Disclaimer: to avoid confusion, these “Caffeination Destination” posts do not only apply to Chicago cafes.

There’s a new cafe in town (in the Village, what else is new?), and it’s pretty damn good. Now all of us have the opportunity to try some coffee beans, not to mention chocolate, straight from Brazil.

Blue Bottle, Intelligentsia, Stumptown… all these are fine and dandy, but it’s always exciting to know that there is a coffee culture outside the U.S.– where the beans are sourced from. Where it all began.

O Cafe is “big” for a New York cafe, which is to say there is seating space (no bathroom, though!). The lighting and polished wood give it a meditative quality, evoking more of a “tea ceremony”-like atmosphere than a coffee one.

But forget the tea– here, pourover drippers are serenely posed over glass decanters. The peaberry I tried was unbelievable– rich and chocolatey, like drinking espresso in drip coffee form, with some underlying raspberry notes.

Of course, espresso shines here as well, with perfectly poured latte art. (The one occasion where MOOG’s cappuccino seemed “less-than-perfect,” the owner (Fernando Aciar, Brazilian chef/baker) asked, “do you drink cappuccinos?” When MOOG responded “yes,” he made us another on the house.)

Speaking of baking, let’s talk pastries, shall we? I love grungy hipster cafes as much as the next person, but their pre-packaged, plastic-wrapped sandwiches that sit for hours under the fluorescent light of the refrigerator case are hard to get excited about. O Cafe in the morning is a plethora of smells: the addictive aroma of freshly ground beans, the cheese that goes into their bread known as pão de queijo, and the spicy apples that fill their rustic fruit tarts.

Although I think I’m missing the “dessert gene,” MOOG and FOOG could not stop raving about these fruit tarts. MOOG insisted that the crust was whole wheat, yet impossibly flaky. The filling itself was a mixture of apples and Korean pears, baked until soft but still slightly crunchy. The entire tart was then sprinkled with coarse grains of raw cane sugar.

And after two visits, we still hadn’t tried the chocolate! In addition to chocolate bars, O offers a variety of chocolate drinks, listing their cacao content in percentages. Of course, what is essentially a sophisticated, single-source mocha is also available.

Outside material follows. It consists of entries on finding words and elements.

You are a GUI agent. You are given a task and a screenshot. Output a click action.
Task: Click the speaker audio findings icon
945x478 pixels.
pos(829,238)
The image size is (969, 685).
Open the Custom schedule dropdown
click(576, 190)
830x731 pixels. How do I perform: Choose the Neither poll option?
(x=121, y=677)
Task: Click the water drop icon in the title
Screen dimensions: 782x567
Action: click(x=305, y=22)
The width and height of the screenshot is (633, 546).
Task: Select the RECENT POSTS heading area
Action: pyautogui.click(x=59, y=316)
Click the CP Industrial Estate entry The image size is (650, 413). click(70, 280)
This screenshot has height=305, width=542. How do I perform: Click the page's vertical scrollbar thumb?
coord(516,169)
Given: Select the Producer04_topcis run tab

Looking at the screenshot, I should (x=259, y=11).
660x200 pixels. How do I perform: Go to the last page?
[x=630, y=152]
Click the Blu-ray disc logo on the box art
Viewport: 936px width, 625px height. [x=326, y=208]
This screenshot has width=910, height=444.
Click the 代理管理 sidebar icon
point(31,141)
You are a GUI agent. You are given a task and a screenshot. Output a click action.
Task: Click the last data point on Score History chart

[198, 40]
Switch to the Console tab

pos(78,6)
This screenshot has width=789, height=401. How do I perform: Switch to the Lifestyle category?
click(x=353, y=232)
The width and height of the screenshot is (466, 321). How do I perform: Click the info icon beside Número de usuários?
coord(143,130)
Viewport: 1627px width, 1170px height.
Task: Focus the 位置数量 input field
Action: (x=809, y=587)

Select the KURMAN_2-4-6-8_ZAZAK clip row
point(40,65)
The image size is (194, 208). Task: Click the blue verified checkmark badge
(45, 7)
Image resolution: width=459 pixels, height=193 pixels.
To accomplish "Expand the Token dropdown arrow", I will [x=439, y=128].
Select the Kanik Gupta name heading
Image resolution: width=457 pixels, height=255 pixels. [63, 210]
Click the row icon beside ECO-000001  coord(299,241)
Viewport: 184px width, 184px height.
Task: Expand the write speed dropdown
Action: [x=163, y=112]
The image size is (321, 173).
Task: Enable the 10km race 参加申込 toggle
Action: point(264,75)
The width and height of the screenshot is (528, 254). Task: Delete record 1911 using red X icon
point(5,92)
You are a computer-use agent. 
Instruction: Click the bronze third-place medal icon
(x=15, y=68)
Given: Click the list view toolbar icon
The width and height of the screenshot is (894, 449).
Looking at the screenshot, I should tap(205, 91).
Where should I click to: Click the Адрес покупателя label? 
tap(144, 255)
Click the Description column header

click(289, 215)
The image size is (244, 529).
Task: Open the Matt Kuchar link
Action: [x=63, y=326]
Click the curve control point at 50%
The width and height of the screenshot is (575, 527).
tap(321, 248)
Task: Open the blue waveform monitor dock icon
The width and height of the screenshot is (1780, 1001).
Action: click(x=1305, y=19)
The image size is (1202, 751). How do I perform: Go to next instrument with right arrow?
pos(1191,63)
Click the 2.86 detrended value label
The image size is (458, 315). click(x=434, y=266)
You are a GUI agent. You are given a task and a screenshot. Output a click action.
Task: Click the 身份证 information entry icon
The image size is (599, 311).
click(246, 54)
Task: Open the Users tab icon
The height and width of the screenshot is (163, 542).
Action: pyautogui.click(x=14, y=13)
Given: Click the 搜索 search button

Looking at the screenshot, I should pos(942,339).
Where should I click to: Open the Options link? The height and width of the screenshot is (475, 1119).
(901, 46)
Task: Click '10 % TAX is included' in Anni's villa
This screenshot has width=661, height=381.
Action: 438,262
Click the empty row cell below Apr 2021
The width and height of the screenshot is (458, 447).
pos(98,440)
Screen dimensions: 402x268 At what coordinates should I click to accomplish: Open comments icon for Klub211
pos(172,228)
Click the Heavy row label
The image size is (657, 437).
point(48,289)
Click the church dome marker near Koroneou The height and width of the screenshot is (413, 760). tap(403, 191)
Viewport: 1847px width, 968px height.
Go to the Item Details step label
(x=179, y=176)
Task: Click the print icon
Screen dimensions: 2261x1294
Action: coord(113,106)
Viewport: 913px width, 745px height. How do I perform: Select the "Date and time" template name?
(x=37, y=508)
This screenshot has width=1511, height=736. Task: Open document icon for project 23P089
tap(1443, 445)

But I can’t help it. I’m a purist. At the end of the day all I want some of those peaberry beans (which, by the way, are only sold in 6 ounce bags).

Get to O before it gets too crowded.

2 Comments leave one →
  1. Gustavo permalink
    July 15, 2011 4:06 am

    this is not a brazilian place whatsoever. One of the partners,Fernando, that claims to be brazilian, is in fact argentinian. the other 2 capital partners are americans. they only use some brazilian names and products to sound cool and sell overpriced stuff. dont buy their crap! The brigadeiro, although made by a brazilian woman ( brigadeiro bakery) is not good. It is too buttery! they make like this to try to be more american taste friendly. You can have better in brazil. If they sold like this in Brazil, the company would not last! believe me… Now, the dark side: The mini cakes, scones and cookies are frosted at night and defrosted in the morning. So, you are really eating a product that is not fresh. Did you ever get yours a little on the cold side? thats why… When you get the kale and the turkey sandwich without the crost, it is because it is a left over from the other night. they cut the crost because in the morning it gets hard and for you to not notice the poor quality they take the crost off!